El PO durante décadas se movió de acuerdo a las caracterizaciones de ese hombre. No hay un desarrollo teórico ni una formación más allá de lo que él decía y desdecía cada semana. No hubo un programa para Argentina. Con el norte de la catástrofe capitalista inminente, que llevaría a la clase obrera al poder y al socialismo, se ha dedicado a formar profetas del colapso capitalista desde hace 50 años. En 2007 confundieron la crisis hipotecaria norteamericana con el derrumbe del capitalismo, luego creyeron ver un ascenso de izquierda, una reconstrucción de la Internacional y también anunciaron que el FMI iba a dejar caer a Argentina. Uno se puede equivocar o exagerar o no expresarse bien, pero este señor ha construido con el método de usar la zanahoria de la revolución inminente.

¿Ya no compartís la visión de que el Capitalismo no va más?

– Por supuesto que sí pero eso no implica un derrumbe y el derrumbe no conlleva una rebelión y la misma no necesariamente tendrá una conciencia socialista. En lugar de anunciar la crisis que ya es vivida por todos, la izquierda tendría que exponer claramente qué sociedad pretende construir. Lógico que es un trabajo colectivo, pero sí los que dedican la vida a la causa del socialismo no explican con claridad no una receta sino un plan, entonces estamos peor que los anarquistas de comienzos de Siglo XX, que querían una huelga general y creían que de ahí la clase obrera se autoorganizaría y gobernaría.

¿De ahí la propuesta de Constituyente?

– Totalmente. Hablan de que la clase obrera confeccione un plan, pero la clase obrera no tiene conciencia socialista. La conciencia socialista es irreductible a dos o tres consignas transicionales, como fantasea el trotskismo. El que se dice socialista debe hacerse cargo de un programa de gobierno, no un plan de lucha sindical. Sino sos el más sindical de los políticos y el más político de los sindicalistas.

Ese es el drama del trotskismo. Lo peor de todo es que forman a sus militantes con la idea de que la clase capitalista fracasó en su plan pero ellos no tiene la conciencia sobre qué hacer con el país. En todo caso el planteo de una constituyente es la expresión de no tener una salida, llamar a una constituyente, para ver “qué hacemos” es el anuncio de una nueva derrota para los trabajadores.

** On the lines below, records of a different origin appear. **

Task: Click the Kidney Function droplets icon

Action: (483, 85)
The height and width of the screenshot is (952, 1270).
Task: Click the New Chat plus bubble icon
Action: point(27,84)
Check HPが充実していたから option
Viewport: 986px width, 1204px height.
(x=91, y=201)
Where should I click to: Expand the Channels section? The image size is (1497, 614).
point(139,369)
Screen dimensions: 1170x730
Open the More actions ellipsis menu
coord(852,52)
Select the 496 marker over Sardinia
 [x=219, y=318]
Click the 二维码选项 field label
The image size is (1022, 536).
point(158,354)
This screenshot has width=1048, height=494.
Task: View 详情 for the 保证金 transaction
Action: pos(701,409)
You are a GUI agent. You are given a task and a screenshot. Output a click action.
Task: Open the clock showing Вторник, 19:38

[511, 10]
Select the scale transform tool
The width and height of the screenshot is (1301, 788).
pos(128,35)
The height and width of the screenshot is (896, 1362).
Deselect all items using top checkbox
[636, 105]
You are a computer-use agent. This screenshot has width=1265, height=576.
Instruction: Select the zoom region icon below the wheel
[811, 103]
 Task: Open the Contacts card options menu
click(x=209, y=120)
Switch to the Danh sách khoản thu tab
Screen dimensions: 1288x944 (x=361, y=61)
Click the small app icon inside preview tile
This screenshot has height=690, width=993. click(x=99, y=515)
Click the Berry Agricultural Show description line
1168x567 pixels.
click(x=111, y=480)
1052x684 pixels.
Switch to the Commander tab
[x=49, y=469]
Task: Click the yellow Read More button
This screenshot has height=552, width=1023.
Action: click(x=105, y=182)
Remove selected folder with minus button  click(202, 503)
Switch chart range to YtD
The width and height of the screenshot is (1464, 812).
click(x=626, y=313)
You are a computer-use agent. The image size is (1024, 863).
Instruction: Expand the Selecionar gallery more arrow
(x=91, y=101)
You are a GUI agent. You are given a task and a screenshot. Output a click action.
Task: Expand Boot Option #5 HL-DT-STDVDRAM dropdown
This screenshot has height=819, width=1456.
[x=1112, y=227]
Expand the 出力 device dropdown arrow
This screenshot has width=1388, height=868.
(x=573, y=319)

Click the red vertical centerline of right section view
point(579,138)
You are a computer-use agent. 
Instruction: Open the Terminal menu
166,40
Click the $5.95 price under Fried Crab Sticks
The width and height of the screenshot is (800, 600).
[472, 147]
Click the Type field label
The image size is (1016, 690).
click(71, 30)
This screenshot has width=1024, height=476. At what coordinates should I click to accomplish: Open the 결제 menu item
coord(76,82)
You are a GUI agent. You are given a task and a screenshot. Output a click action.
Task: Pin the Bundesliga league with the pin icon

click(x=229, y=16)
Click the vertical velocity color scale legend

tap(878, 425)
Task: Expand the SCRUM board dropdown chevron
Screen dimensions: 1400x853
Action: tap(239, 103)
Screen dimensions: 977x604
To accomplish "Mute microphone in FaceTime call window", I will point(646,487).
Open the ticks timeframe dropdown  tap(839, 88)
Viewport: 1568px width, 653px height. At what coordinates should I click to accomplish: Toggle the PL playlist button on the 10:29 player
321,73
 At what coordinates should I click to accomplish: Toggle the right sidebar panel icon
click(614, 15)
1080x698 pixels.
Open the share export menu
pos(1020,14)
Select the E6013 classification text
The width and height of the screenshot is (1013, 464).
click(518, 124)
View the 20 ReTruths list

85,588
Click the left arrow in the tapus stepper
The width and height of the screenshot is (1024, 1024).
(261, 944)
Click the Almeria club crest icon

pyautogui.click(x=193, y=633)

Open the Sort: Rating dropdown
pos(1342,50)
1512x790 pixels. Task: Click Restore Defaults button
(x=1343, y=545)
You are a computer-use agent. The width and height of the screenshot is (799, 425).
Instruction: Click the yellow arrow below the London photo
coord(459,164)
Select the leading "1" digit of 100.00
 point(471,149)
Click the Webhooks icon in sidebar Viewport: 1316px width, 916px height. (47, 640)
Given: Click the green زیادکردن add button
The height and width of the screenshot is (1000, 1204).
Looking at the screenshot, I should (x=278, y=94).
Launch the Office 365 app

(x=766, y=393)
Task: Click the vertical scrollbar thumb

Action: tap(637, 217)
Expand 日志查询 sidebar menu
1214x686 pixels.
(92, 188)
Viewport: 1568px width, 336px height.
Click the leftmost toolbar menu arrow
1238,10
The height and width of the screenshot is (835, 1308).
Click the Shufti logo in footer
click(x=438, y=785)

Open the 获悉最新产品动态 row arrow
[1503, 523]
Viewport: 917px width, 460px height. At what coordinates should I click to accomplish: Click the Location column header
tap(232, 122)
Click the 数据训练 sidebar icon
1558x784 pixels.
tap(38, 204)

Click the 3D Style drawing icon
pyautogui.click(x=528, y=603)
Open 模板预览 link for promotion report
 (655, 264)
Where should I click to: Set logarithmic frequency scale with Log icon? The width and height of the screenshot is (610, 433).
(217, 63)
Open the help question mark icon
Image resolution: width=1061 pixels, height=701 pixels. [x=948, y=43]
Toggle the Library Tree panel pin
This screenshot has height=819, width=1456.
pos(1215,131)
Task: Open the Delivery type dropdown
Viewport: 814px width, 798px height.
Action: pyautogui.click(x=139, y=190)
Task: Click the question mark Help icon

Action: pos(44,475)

Lo que se debería elaborar es un programa para Argentina. Hay socialistas nucleados en una organización llamada ‘Razón y Revolución’ -RyR- que plantean expropiar el campo y con los recursos impulsar centralizadamente algunas ramas rentables de Argentina y dejar caer otras parasitarias.

¿Estamos en época de expropiaciones como se creía en los 60?

– No lo sé, es muy discutible y también es discutible si vale la pena. Yo tengo muchas dudas. RyR plantea un programa de izquierda. Bien o mal pero lo hacen, a diferencia del FIT-U, que sólo sabe prenderse en la denuncia semanal para vivir del voto bronca.

Es complejo, no solo pasa por tirar consignas de máxima sino también por tener en cuenta las relaciones de fuerza. Lo que sí veo es que dejar la economía y la ecología en manos del mercado no trae buenos resultados y en el mundo que viene, con menos recursos, si no hay una planificación productiva racional vamos hacia la extinción acelerada. Leí el otro día, a raíz de la crisis del amazonas, que un 70 por ciento de desmontes en la selva peruana no tuvo buenos resultados económicos y las empresas quebraron.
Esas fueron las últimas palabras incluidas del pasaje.